Expletives would fly. Observers feared some of the "discussions" would turn physically violent.

But Hewitt and Wallace had great respect for each other, and were famously able to separate their off-air debates from the time they spent together publicly.

“He had a knack," Hewitt once said of Wallace, "for getting things out of people that others never got out of them — niches and hidden moments that they never shared with anyone. But they did with Mike.”


Don Hewitt: 1922-2009


Hewitt's career at CBS started in 1948, and he was the first director of Edward R. Murrow's "See it Now" show of the 1950s, which was a groundbreaking documentary program.

It was a 37-year-old Hewitt who directed the legendary Richard Nixon-John Kennedy televised debate of 1960. There's film footage of Hewitt, prior to air, overseeing the lighting and camera placement.

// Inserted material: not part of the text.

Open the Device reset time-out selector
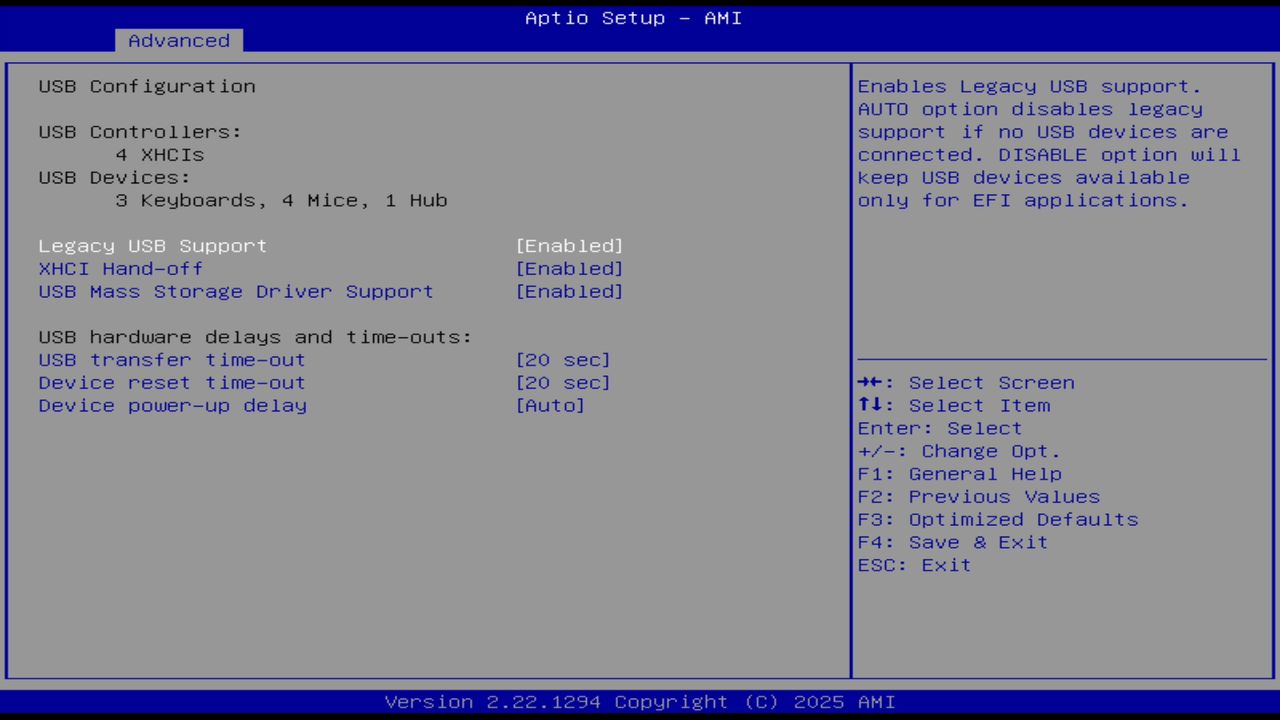Screen dimensions: 1280x720 563,382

The lighting and set selection were key, because the ill Nixon looked pale, gaunt and haggard against the off-white backdrop. These were the days of black-and-white TV, so Nixon's pasty face looked even worse than had the images been in color.

Folks who listened to the debate on radio thought Nixon won, for the most part. Those who watched it on TV, with the tanned and fit-looking Kennedy coming into their living rooms, thought JFK won overwhelmingly.

TV news came of age the weekend of JFK's murder in 1963, but the power of the medium when it came to influencing people's opinions first bobbed to the surface in the wake of the 1960 Nixon-Kennedy debate. Make no mistake about it.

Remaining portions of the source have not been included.